Bauer und Arbeiter
- Type: Weekly
- Publisher: German section, Communist Party (bolshevik) of Azerbaijan
- Editor-in-chief: A. A. Erfurt
- Founded: July 1924
- Ceased publication: November 1924
- Political alignment: Communist
- Language: German language
- Headquarters: Baku
- Circulation: 2,200
- OCLC number: 39388774

= Bauer und Arbeiter =

Bauer und Arbeiter ('Peasant and Worker') was a German-language communist newspaper published in Baku in 1924. The newspaper was launched in July 1924. It was the organ of the German Section of the Central Committee of the Communist Party (bolshevik) of Azerbaijan. The newspaper was published weekly. A. A. Erfurt served as the editor of Bauer und Arbeiter. Its editorial board consisted of reporters and other staff members of the newspaper.

==History==
In March 1924 the Central Secretariat of the Communist Party (bolshevik) of Azerbaijan instructed its German Section to set up a publication to be distributed amongst German colonists. But the preparations for the setting up of a German-language newspaper in the Caucasus were marred by difficulties. There was a lack of skilled German-speaking staff and German Gothic fonts had to be purchased from Georgia and Ganja. Between March and April 1924 a publication called 'Rote Bauer' ('Red Peasant') was circulated amongst German colonists, but its circulation was limited to a hundred copies. Moreover, it only covered rural issues. Bauer und Arbeiter on the other hand became a regular newspaper covering both urban and rural issues.

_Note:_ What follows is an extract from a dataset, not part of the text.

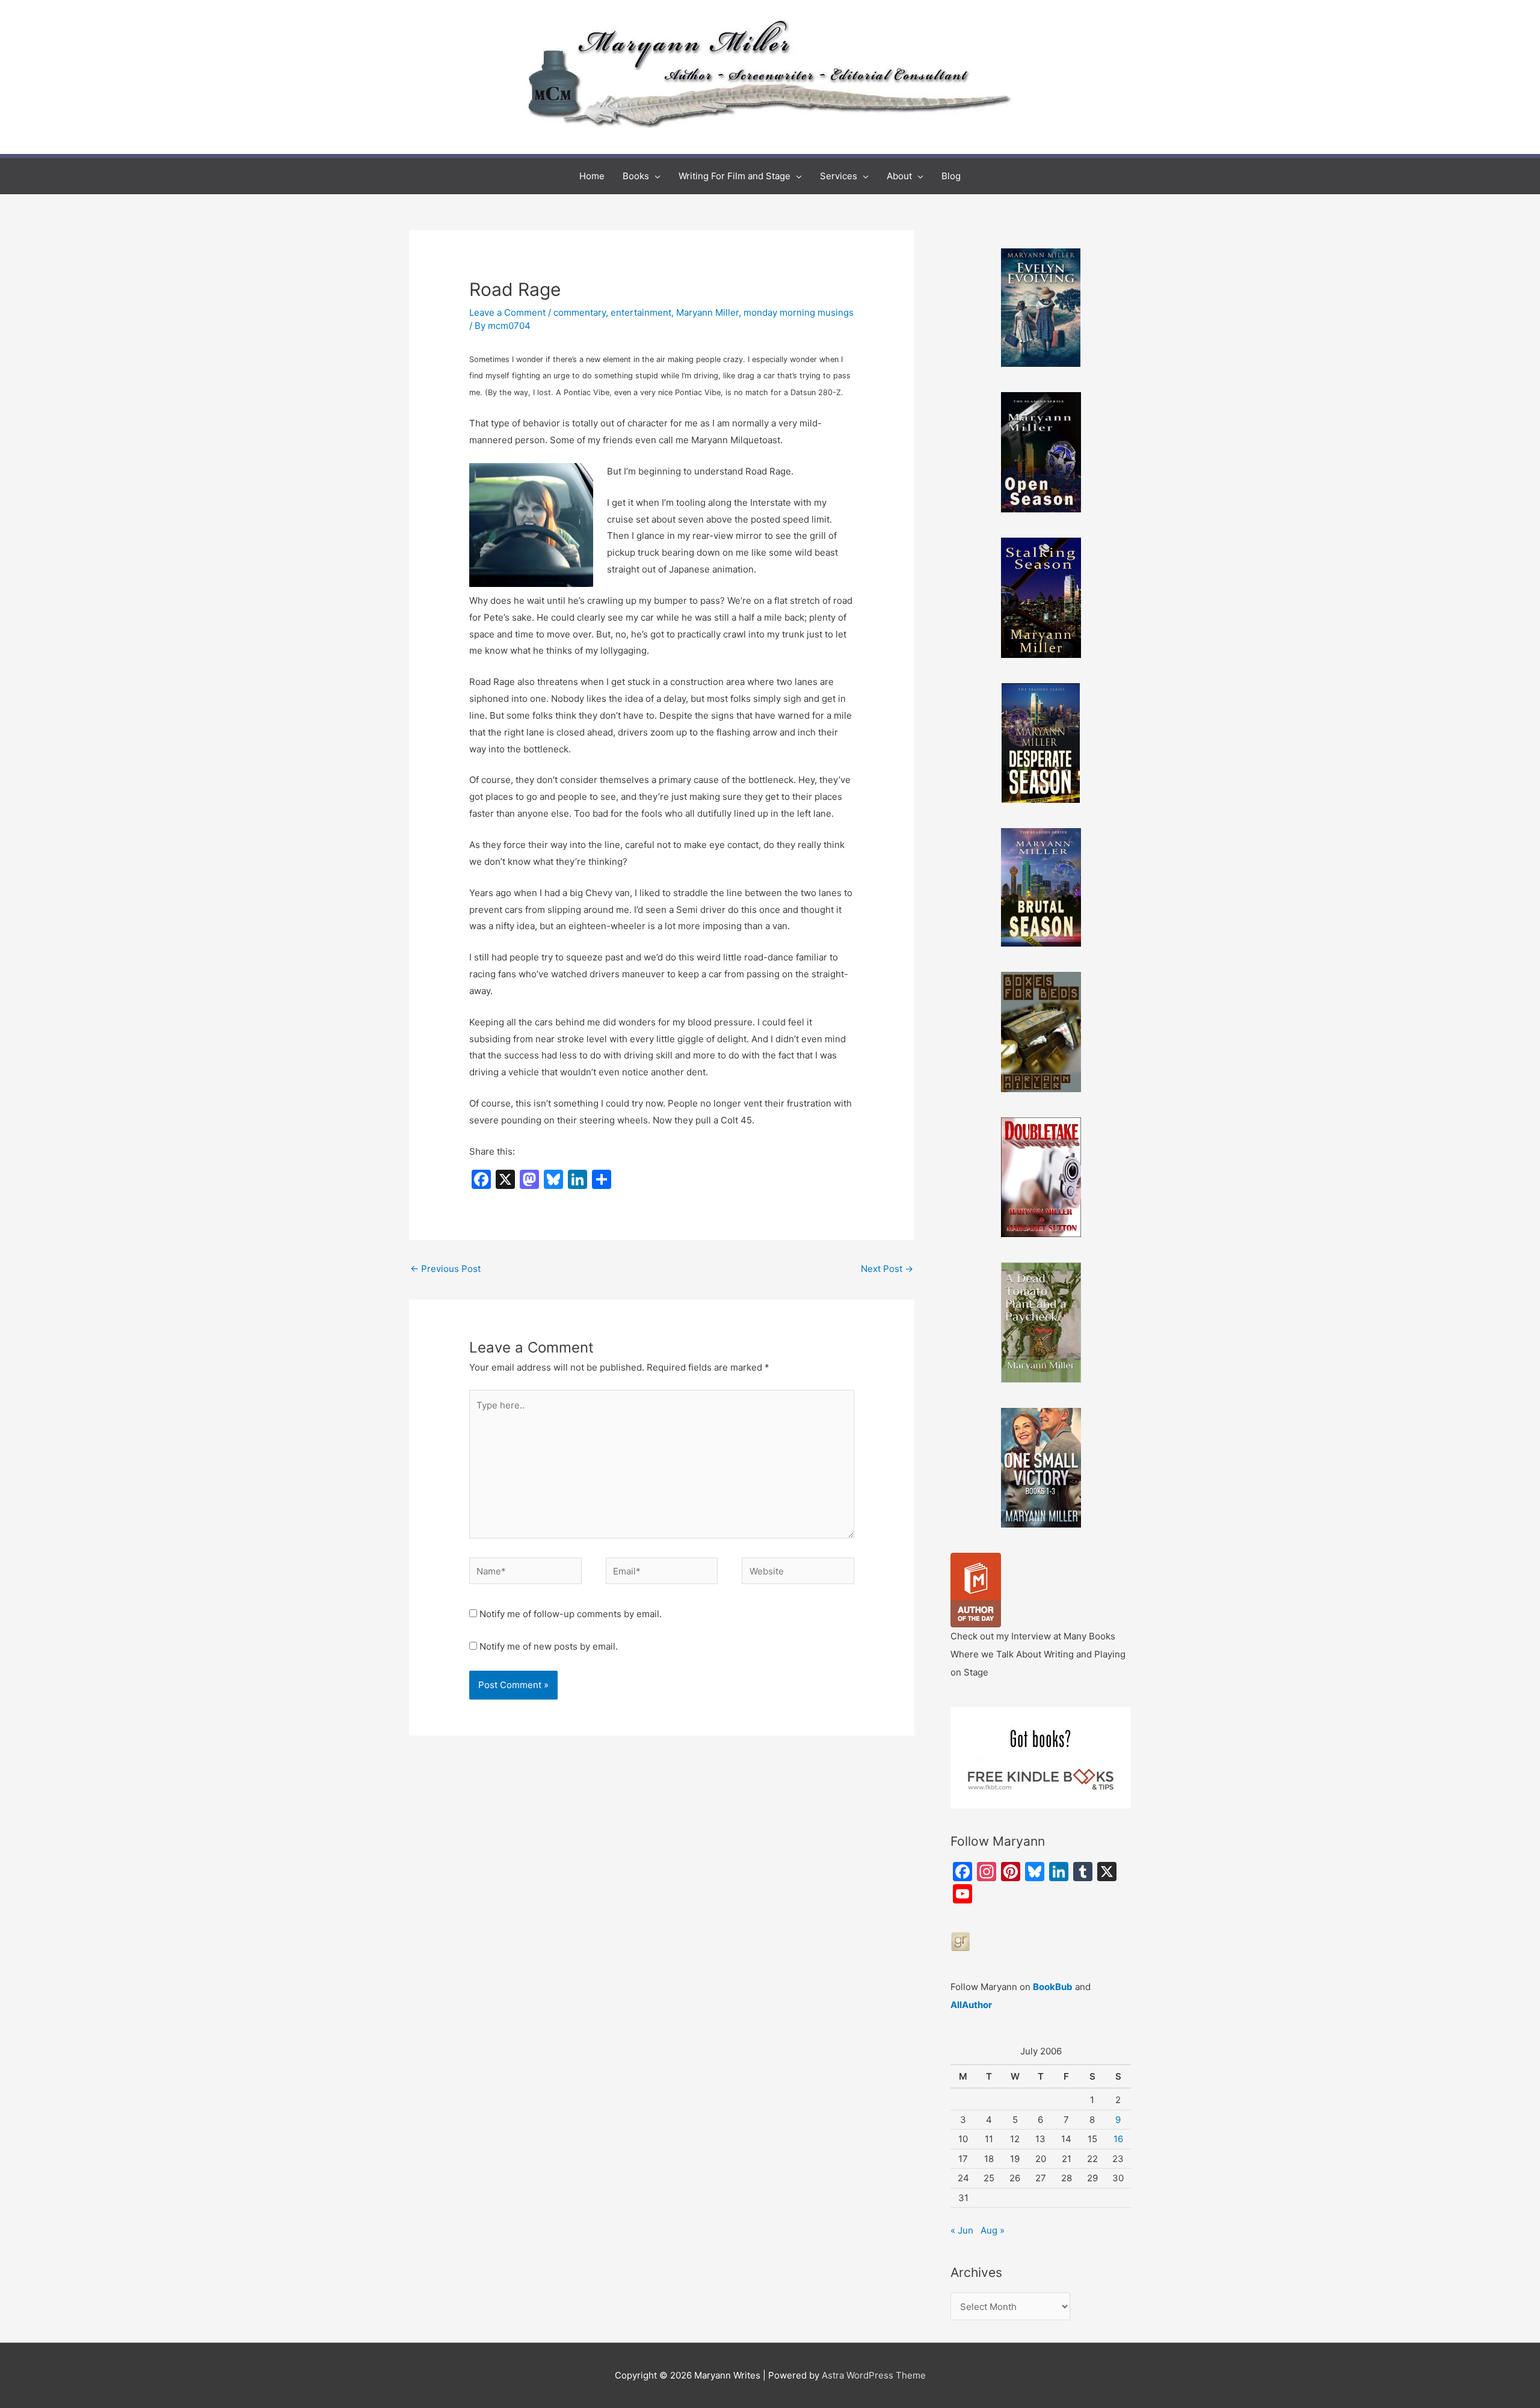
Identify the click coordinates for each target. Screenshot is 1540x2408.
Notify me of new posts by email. (548, 1646)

Bauer und Arbeiter was a significant feature in the organizing of ideological work amongst the German population in the Transcaucasian Socialist Federative Soviet Republic. It covered domestic, economic and cultural issues of the urban and rural German population of Azerbaijan and Georgia. For its material the newspaper relied on workers and peasant correspondents (8 workers correspondents in Baku, 3 in Tiflis, 15 peasant correspondents in rural Azerbaijan, 7 in Georgia). The focus of the newspaper was more directed towards household and day-to-day issues than politics and was characterized by a balanced tone, a fact that made it popular amongst German colonists.

During its initial phase, Bauer und Arbeiter had circulation of around 2,200. Most of the printed copies were distributed amongst Germans in Baku and German colonists in Azerbaijan, and a lesser number in Georgia and amongst Moscow-based institutions. An editorial office was opened in Tiflis, managed by the German Section of the Communist Party (bolshevik) of Georgia.

Initially, the lack of a printing press of its own limited the expansion of the newspaper. It was printed at the Poligraftresta publishing company, and there were frequent delays. In September 1924 a private publishing company named 'Bauer und Arbeiter' was set up in Baku by Erfurt, P. Kulfeldt and Schoenberg, with the stated goal of printing material for the German Section of the Communist Party.

Whilst the newspaper was rapidly gaining readership during its short lifespan, Bauer und Arbeiter was promptly closed down on 5 November 1924.